Se nota. Las 22 es la hora pautada para comenzar su recital en el Torcuato Tasso, el boliche de Defensa al 1500, donde actuará todos los jueves del mes, y cinco minutos antes corta con buenas maneras la charla con Página/12. Le da tres minutos a la fotógrafa, pasa como un rayo por el baño, y 22 en punto está hechizando al público con su fueye chamánico. “Yo entiendo que la música es un regalo de la vida. Nietzsche dijo una vez: ‘La vida sin música hubiera sido un error’. Y la verdad es que ha sido una gran guía para mí”, había dicho antes de subir a escena. Poco más de hora y media no alcanza, obvio, para mostrar ni siquiera en partículas los casi 60 discos que lleva editados entre la Argentina, Francia, España, Brasil, Japón y Alemania, sino apenas para esbozar algún clásico y presentar ciertas piezas del flamante El árbol y el colibrí, sucesor del crucial Cherogapé, editado hace ocho años. “Este disco es un mensaje que me pide la tierra a mí cuando voy al Rio Grande do Sul, en Brasil, y veo que donde ayer había monte hoy hay soja. Se me ocurrió que el árbol cobró vida y vio que a su alrededor no había nadie. Que sus primos, sus tíos y sus padres ya no estaban, entonces pasó el colibrí, que venía a buscar su ración de azúcar en la flor, y le dijo ‘sacame la semilla, vete al monte lejos y donde encuentres un lugar donde puedas poner mi semilla, hazlo, tal vez veamos florecer un árbol cuando yo no esté más’”, dibuja el acordeonista abriendo una de las puertas posibles para entrar en su obra.
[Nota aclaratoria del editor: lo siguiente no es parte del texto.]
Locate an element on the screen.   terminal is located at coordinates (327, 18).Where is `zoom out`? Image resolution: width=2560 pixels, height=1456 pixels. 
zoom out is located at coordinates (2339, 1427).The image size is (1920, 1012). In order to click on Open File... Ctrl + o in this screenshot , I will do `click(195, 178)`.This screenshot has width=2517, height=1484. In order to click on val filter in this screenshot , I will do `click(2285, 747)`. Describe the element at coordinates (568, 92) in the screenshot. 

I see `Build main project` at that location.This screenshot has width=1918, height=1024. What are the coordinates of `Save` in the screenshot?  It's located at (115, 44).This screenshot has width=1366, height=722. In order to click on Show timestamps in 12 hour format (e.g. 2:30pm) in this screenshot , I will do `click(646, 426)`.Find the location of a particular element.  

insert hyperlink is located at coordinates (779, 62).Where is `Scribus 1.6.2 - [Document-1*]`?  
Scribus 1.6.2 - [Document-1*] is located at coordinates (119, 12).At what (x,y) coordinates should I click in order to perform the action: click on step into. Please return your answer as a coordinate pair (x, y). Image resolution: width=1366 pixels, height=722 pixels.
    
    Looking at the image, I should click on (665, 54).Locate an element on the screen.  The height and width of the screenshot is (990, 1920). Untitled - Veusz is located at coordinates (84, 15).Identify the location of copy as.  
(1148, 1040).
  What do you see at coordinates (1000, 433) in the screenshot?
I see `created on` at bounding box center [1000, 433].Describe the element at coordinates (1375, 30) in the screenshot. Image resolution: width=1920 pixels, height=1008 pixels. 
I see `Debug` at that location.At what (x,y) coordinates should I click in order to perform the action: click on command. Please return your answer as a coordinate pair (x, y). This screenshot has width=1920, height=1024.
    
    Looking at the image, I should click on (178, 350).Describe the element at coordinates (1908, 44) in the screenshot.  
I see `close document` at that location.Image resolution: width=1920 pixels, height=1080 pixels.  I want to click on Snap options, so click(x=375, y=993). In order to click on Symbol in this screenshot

El árbol y el colibrí, que Barboza seguirá presentando –con otra formación– en Europa, es austero y sencillo. Lleno de silencios, giros tímbricos y matices, y con un péndulo que ondula entre versiones de “Los inundados”, “Alma guaraní” o “La tierra sin mal” y nuevas creaciones: “Colores del monte” y “Oración a la Luna”, entre ellas. “Todas las melodías que me aparecen, por simples que sean, tienen siempre un correlato en la vida más que en la naturaleza, porque la naturaleza es una palabra que se ha banalizado demasiado... Es a la vida a lo que apunto con mis composiciones. Y al otro, claro, porque cuando uno tiene deseos de llegar al alma del otro, lo primero que tiene que hacer es despojarse de toda arrogancia. Intentar no hablar fuerte, no atropellarse con notas, y cosas así. Es una manera de ser, una manera de vivir que parte de los consejos que recibí de quienes han vivido antes que yo.”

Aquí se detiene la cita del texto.